Zellweger, 50, has won rave reviews for her heartbreaking
portrait of Garland in "Judy," out in U.S. movie theaters on
Friday, and awards pundits are already predicting a fourth Oscar
nomination.
"Judy" focuses on the period when Garland struggled with
alcohol, prescription drug use and her broken finances on a trip
to London in late 1968 for a series of concerts. The "Wizard of
Oz" star died at age 47 of an accidental drug overdose in June
1969.
Zellweger took voice lessons for a year before filming started
and worked with a choreographer to capture Garland's mannerisms
in the final year of her life.
"I put the music on and then I started digging for the books and
I ordered the books and then I dug around on the Internet every
day and I just took in very greedily everything I could find.
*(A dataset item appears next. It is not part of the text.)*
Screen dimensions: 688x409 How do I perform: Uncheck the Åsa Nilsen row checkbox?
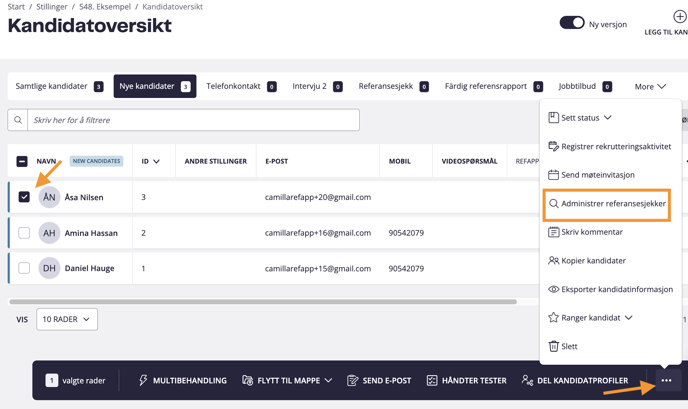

I
was just in love and I got more and more greedy," Zellweger told
Reuters Television.
"I didn't want to be away from it," she added.
Zellweger's transformation from the blond actress who played
British singleton "Bridget Jones," sang in movie musical
"Chicago" and won a supporting actress Oscar for drama "Cold
Mountain" has been called a career best performance by critics.
While the actress "hardly seems like a natural doppelganger for
Garland, she subsumes herself completely in the role, without
ever tipping over into some kind of gestural Judy drag," wrote
Entertainment Weekly.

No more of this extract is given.